The Physick Book of Deliverance Dane
The Physick Book of Deliverance Dane. Katherine Howe. Hyperion Books (New York, NY: 2009). 371 pp. hardback $25.99. ISBN 978-1-4013-4090-2.
Reviewed by Berni Phillips Bratman
[This review originally appeared in Mythprint 47:1 (#330) in January 2010.]
Katherine Howe, the author of this book, is descended from two accused Salem witches and is working on her Ph.D. It was only natural that she conceived a novel which incorporates these two aspects of herself.
Connie Goodwin is a Ph.D. candidate at prestigious Harvard University in 1991. She is specializing in the early colonial period and needs to come up with a topic for her dissertation after completing her oral exams. Thus she is annoyed when her flaky mother, Grace, asks her to spend time cleaning up the old family home, preparing it for sale. The house is in the little town, Marblehead, Massachusetts, and hasn’t been occupied since her grandmother died, twenty years earlier.
In the midst of her cleaning, she takes out an ancient family Bible. Thumbing through it, she drops it as her hand begins to feel hot and strange. Out of the Bible has dropped an antique key. Hollow, it contains a small slip of paper which she carefully extracts. On the paper is written two words: Deliverance Dane.
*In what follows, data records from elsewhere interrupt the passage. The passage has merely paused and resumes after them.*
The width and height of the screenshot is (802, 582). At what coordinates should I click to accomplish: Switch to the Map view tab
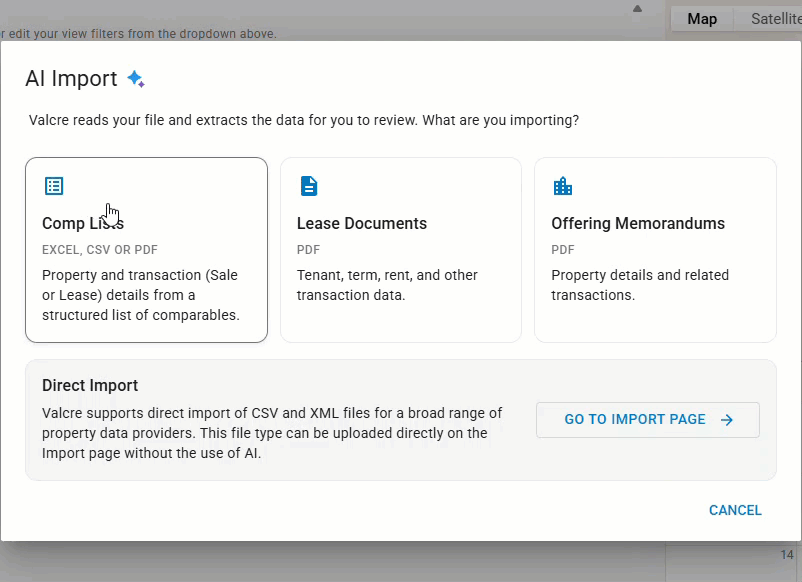(702, 19)
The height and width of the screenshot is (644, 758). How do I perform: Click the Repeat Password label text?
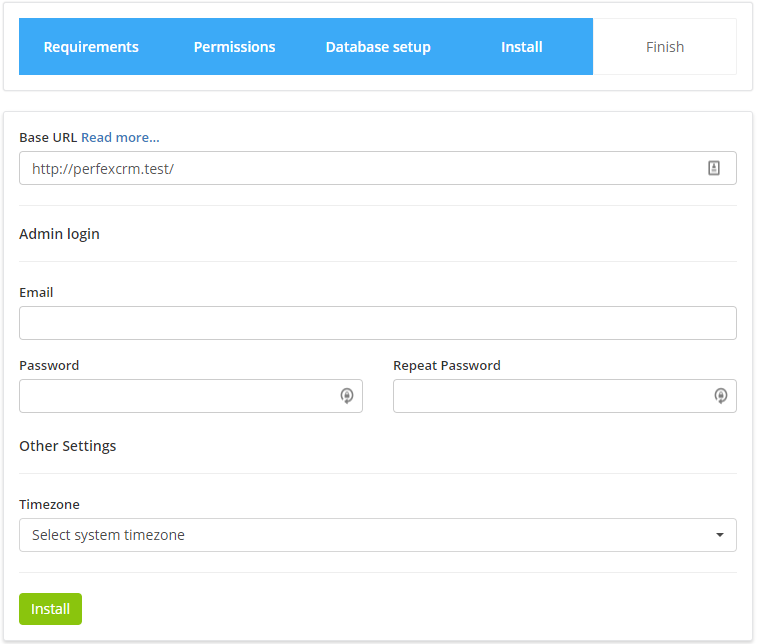(x=446, y=366)
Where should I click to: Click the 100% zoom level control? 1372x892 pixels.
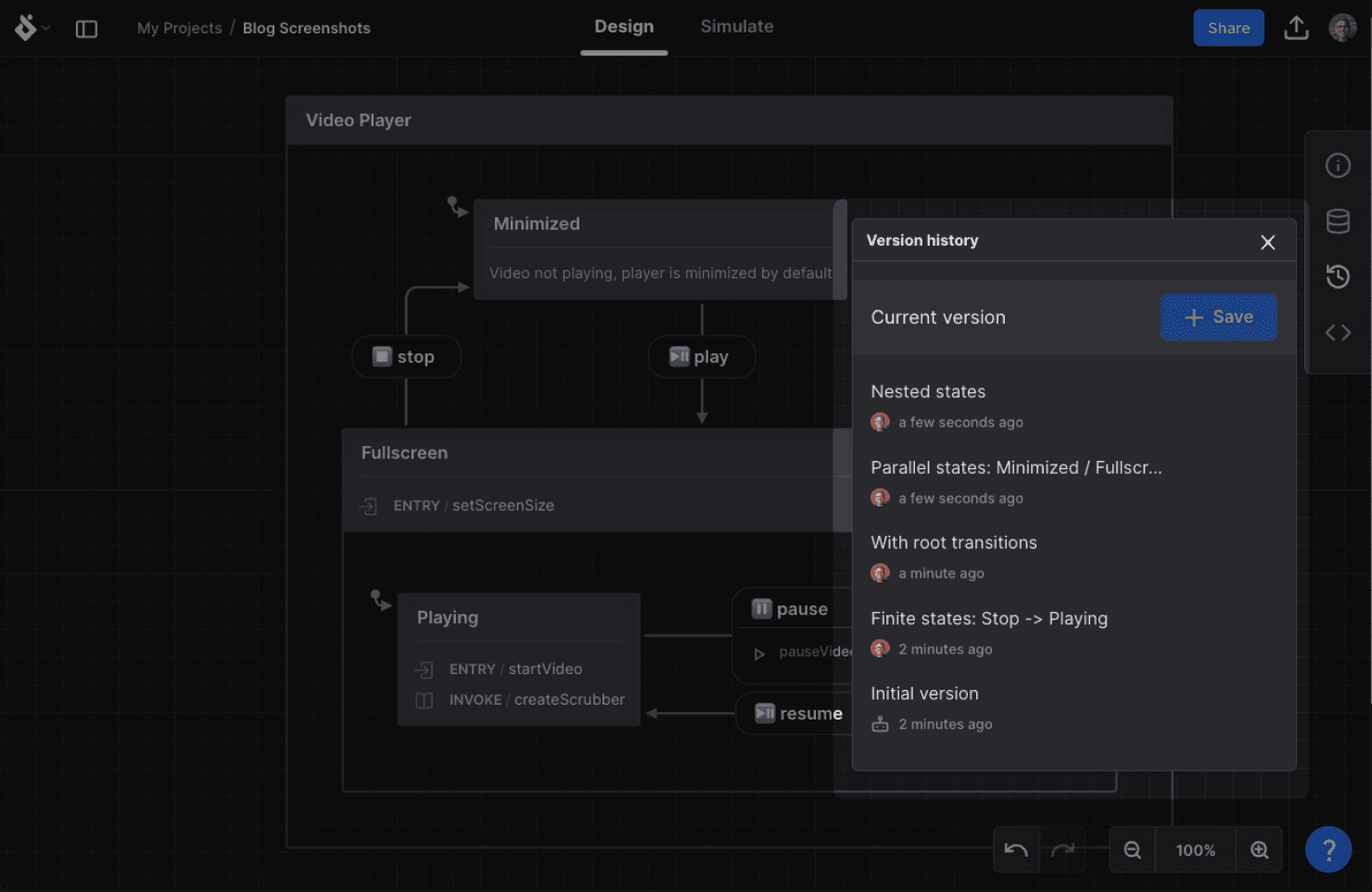(1195, 849)
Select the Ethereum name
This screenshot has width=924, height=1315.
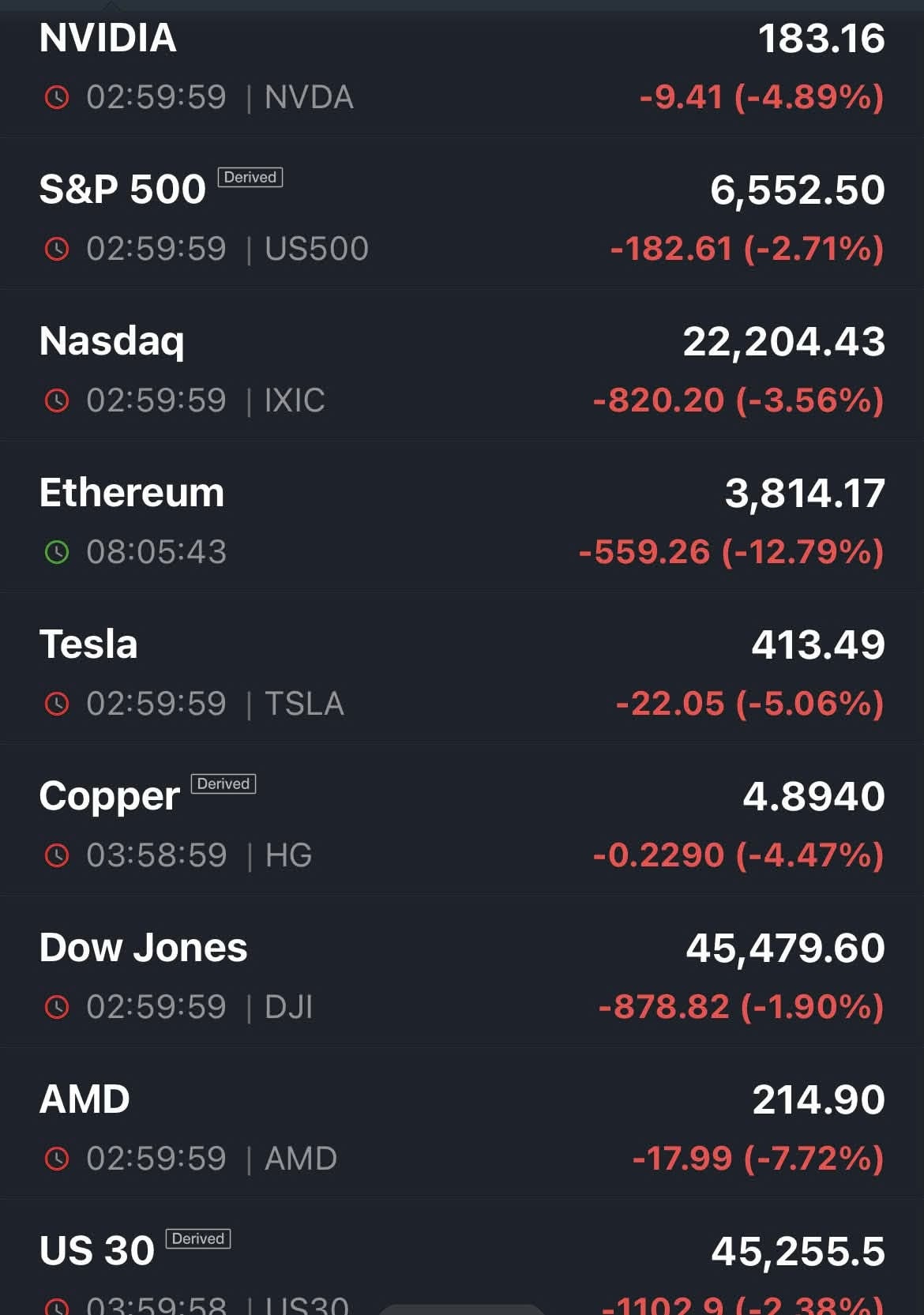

Consulting with her doctoral advisor, Connie decides that it must be a name. The Puritans were fond of names based on virtues. Digging through town records, she comes to the conclusion that not only was Deliverance Dane the name of a woman, she was an undocumented “Salem witch.” In addition, Deliverance was some sort of “cunning woman,” a midwife/wise woman who healed her neighbors as best she could, guided in her craft by a book. If Connie was successful in her research, finding a previously unknown victim of the hysteria of the Salem witch trials and a new primary source, she would have a dissertation worthy of the best scholars of early America.
Woven through Connie’s stories are excerpts from Deliverance Dane’s life and that of her daughter, Mercy. We first meet Deliverance in the prologue in 1681 where she has been called to the bedside of a dying five-year-old girl. Deliverance is unable to save her, and this is the origin of all her troubles. She tells the grieving father, a widower, that the girl was bewitched. Unable to accept this, the father blames Deliverance, which ultimately lands her a spot in the Salem witch trials.
This book was published as mainstream fiction, yet I believe it qualifies as mythopoeic fantasy and could be considered for the Mythopoeic Fantasy Award. You see, unlike the others, Deliverance Dane really is a witch, and she attributes the source of her power to God. The mythos is that which many of us believe in, Christianity, and Deliverance is a true believer who prays regularly.
When I first started reading this book, I was puzzled by why Howe chose to set the modern day story in 1991 rather than the current year. At first hand, it seems a cheap writing trick since most of Deliverance’s story takes place in 1691, so you have a convenient three hundred year block to alternate between. Pondering this further, I decided that she had to set it in a short time in the past for an important reason. In some ways, the world has changed since 1991 in as striking a way for researchers as if it were 1691. The year 1991 was before the big internet explosion with e-mail and online search engines and all the electronic ephemera that have changed how many of us look for information. In the book, the house Connie is supposed to be cleaning up has no electricity. The Connie of 2009 would have a much harder time of it, living without her computer. I suspect this is why Howe chose the year she did, and it’s indicative of her subtlety.
This is also a book about the connections between mothers and daughters. Sensible Connie is so different from her new-age mother. She has frequent phone conversations with her mother in the book, and we see her gaining knowledge of her mother and finally beginning to understand why she is the way she is. This is mirrored in the relationship between Deliverance and Mercy, the other mother and daughter in the book. (Actually, each story also has a third generation: we have glimpses of Grace’s mother, Sophia, and Mercy’s daughter, Prudence. Each generation is befuddled by the one before and after it.)
Howe gives us a glimpse of how our Puritan ancestors viewed the world. “Modernity took ‘bewitchment’ to mean something caused by magical intervention. But early modern people lived in a world that largely predated science, operating without sophisticated understanding of the difference between correlation and causation. Connie had a suspicion that ‘bewitchment’ might imply not magical causes per se, but only nonorganic ones. Poisoning, say, rather than common illness. Something attributable to an outside source, rather than to the mysterious workings of Providence.” [p. 341] In other words, it might be kinder to say an afflicted person has been bewitched if the alternative is saying that someone’s own carelessness caused the illness of a loved one.
I would recommend this to anyone who is interested in the time of the Salem witch trials or reading of the rigors of the scholastic life, pursuing the elusive Ph.D. Howe tells a good story with characters I cared about and a well-paced plot which kept me wanting to keep reading.